Irish troops have started deploying in Chad, Africa, as part of an European Union peace mission to protect hundreds of thousands of refugees from the war-torn Darfur region.
A contingent of 450 Irish peacekeepers will help to secure refugee camps in the tense Chadian border with Sudan's Darfur region, where the situation is increasingly unstable.
Ireland is one of the major contributors to the EU peacekeeping mission with 450 troops as part of a 4,000 multi-nation force from 14 European countries. The EU force will also be commanded by an Irish general, Lieutenant Pat Nash.
The war in Darfur has already taken the lives of more than 250,000 people and displaced more than two million. An estimated number of 400,000 refugees are currently housed in camps in the central African nation of Chad.

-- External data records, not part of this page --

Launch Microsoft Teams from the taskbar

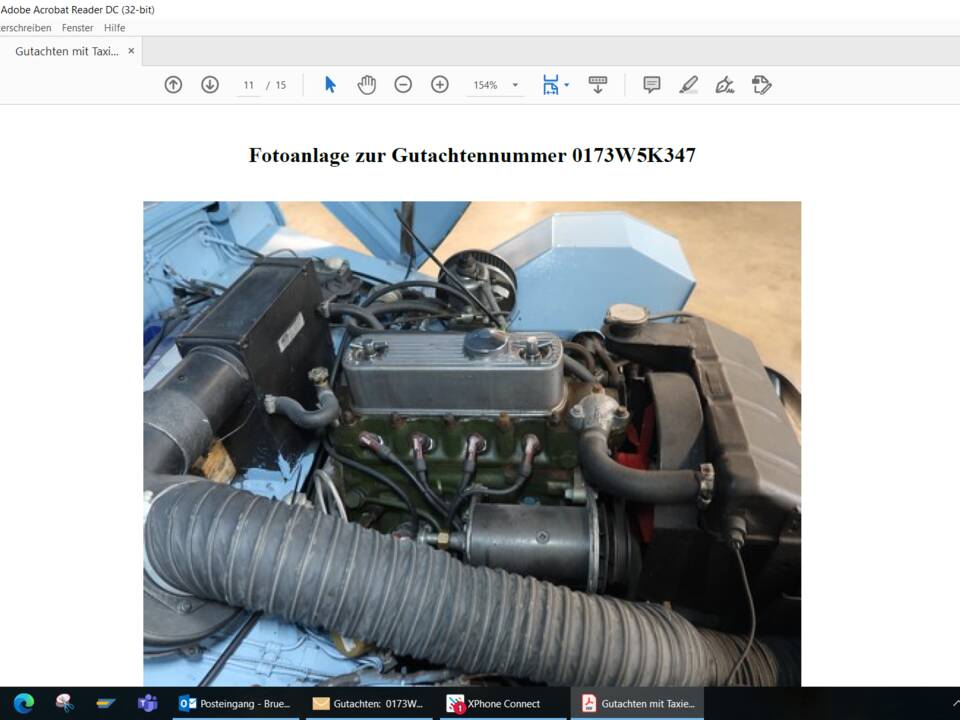(148, 703)
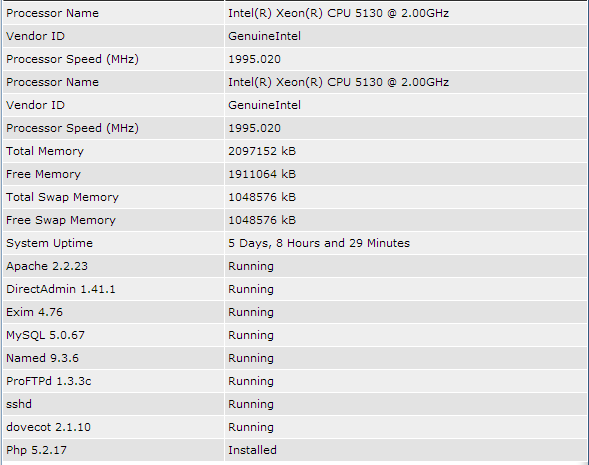The width and height of the screenshot is (589, 465).
Task: Click the System Uptime row label
Action: 49,243
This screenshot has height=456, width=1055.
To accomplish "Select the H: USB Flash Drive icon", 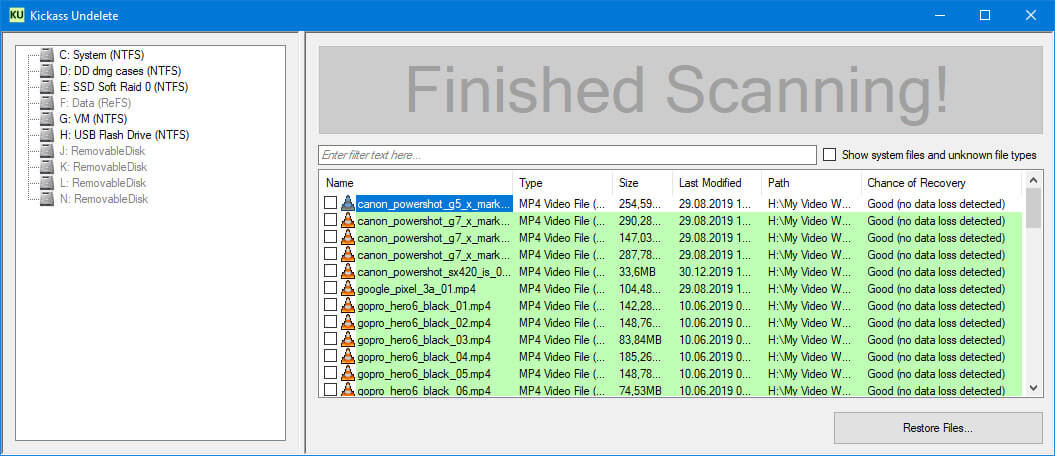I will tap(47, 135).
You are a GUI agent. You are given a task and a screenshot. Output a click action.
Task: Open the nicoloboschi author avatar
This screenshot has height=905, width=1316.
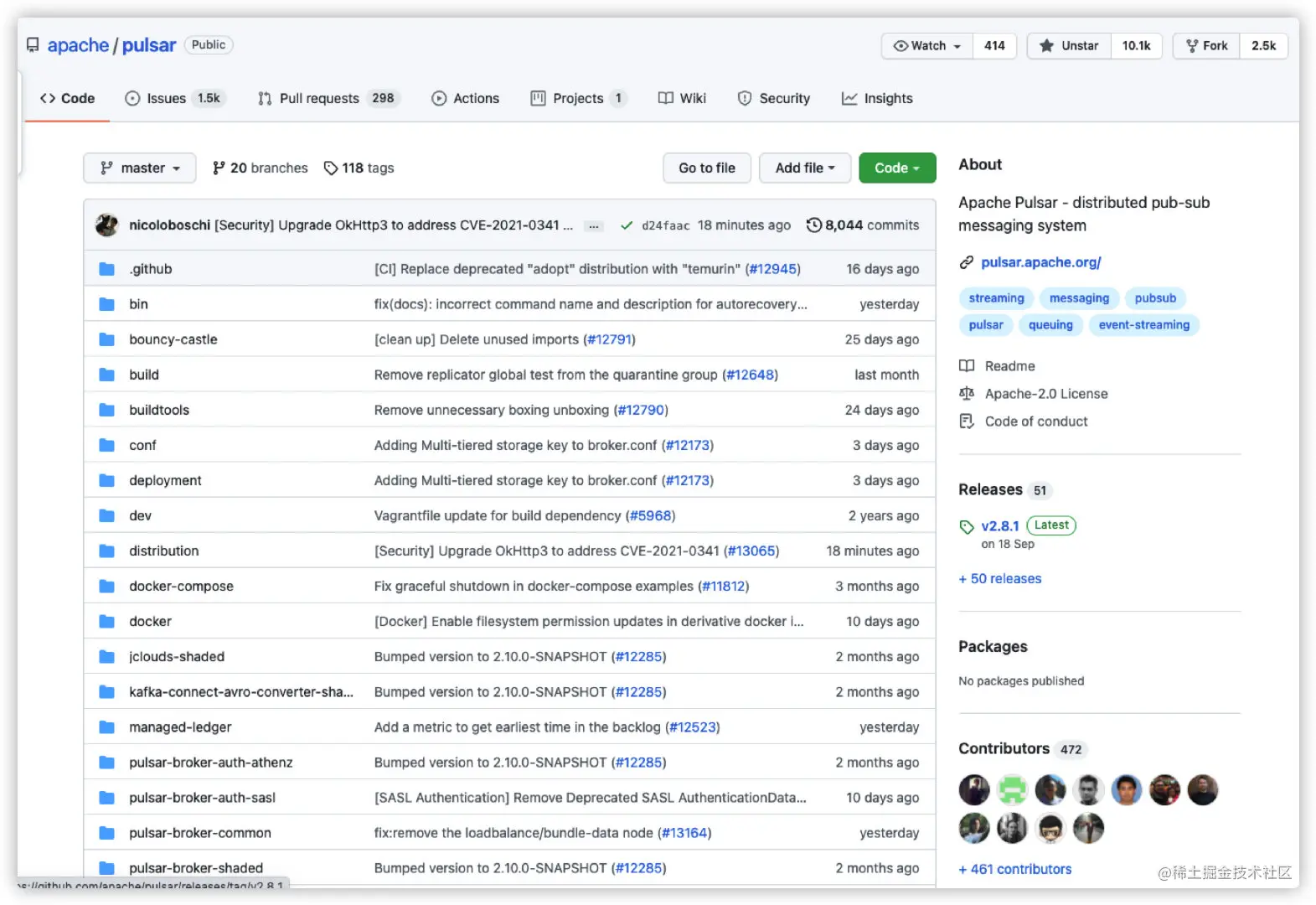[x=106, y=225]
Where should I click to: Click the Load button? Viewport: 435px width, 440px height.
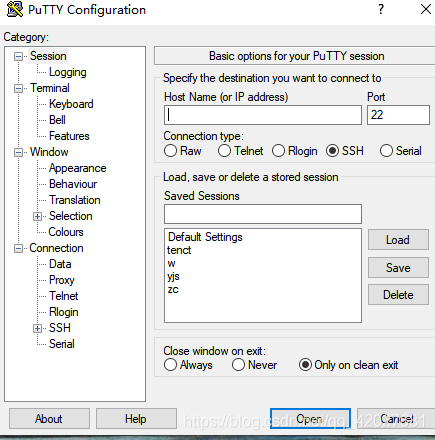point(398,240)
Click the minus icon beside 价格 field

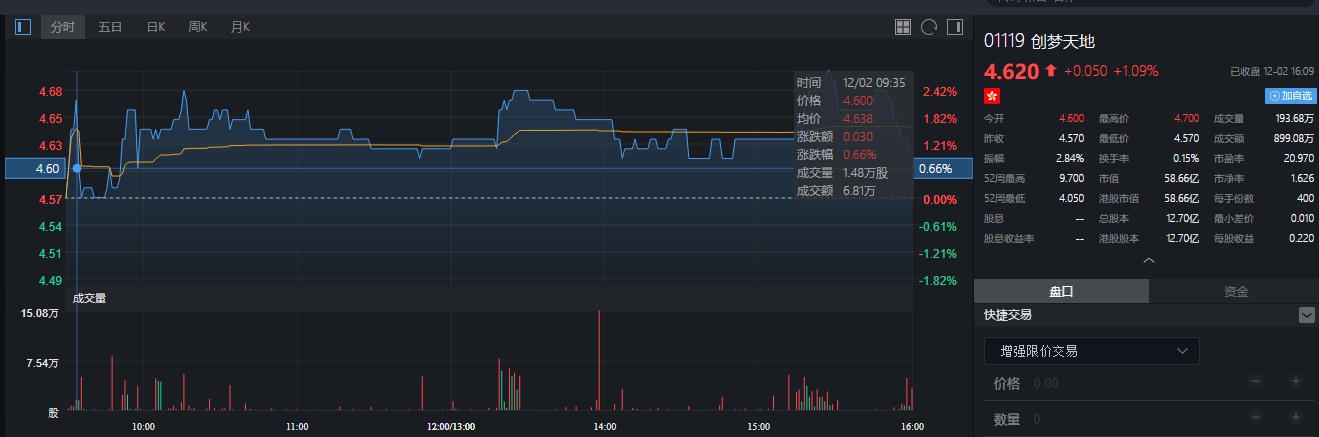[1256, 382]
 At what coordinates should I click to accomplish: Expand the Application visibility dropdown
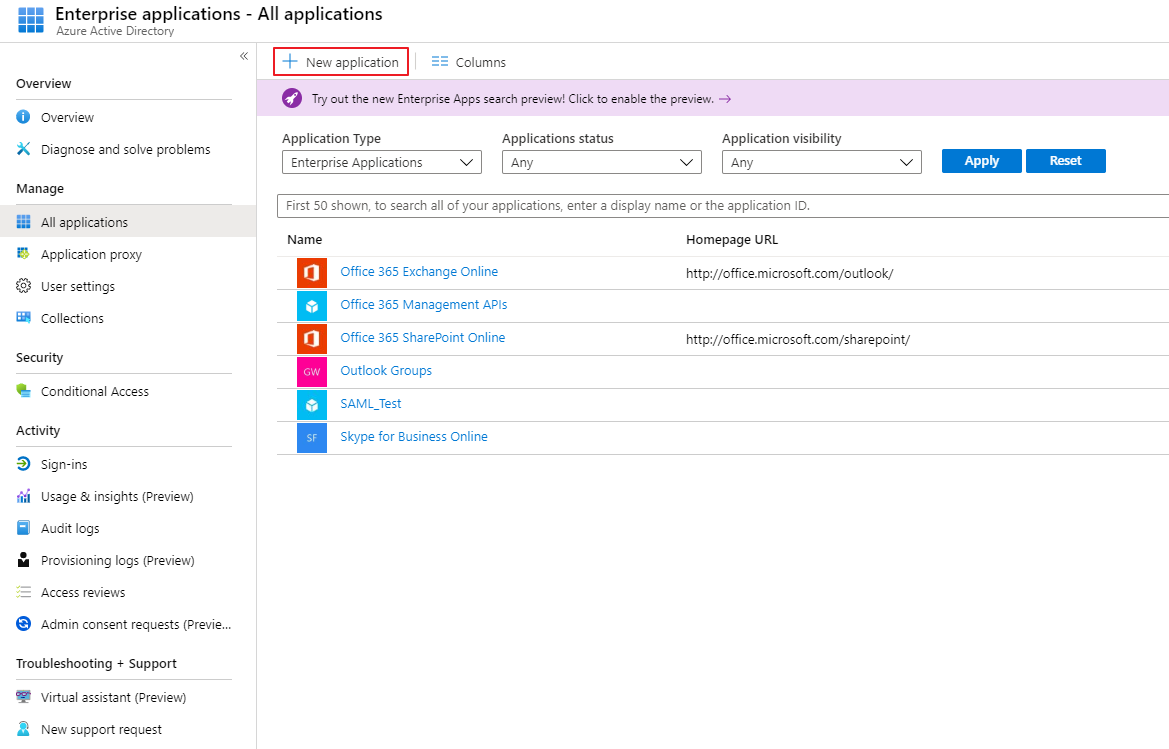[821, 162]
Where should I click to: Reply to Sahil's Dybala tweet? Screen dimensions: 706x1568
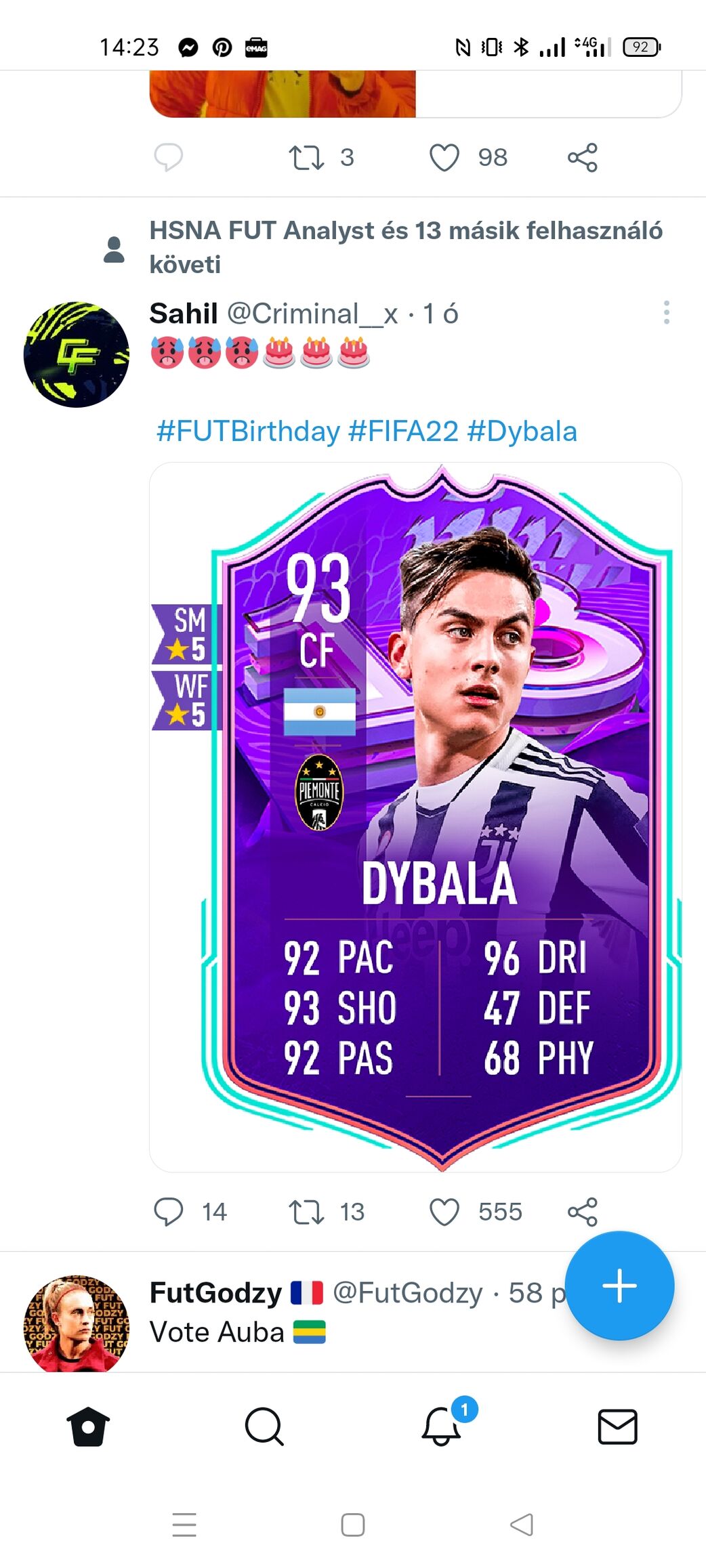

Eastern Chad has a similar ethnic make-up to Darfur, where Sudan-backed muslim militias are accused of carrying out a genocide against black Africans.
The Irish military expects this to be one of the most difficult missions undertaken since the UN mission to Congo in 1960. Rebel militias have warned that foreign soldiers deployed in Chad, including the Irish, will be seen as enemy forces.
An advance contingent of 50 members of the Irish Army Ranger wing and engineers will be preparing the camp for the main group of 400 soldiers which will travel to the region in March or April.
The Chad mission will be the most expensive ever undertaken by the Irish Defence Forces. Minister for Defence Willie O'Dea announced that the overall cost of the military operation is expected to be €57 million in 2008.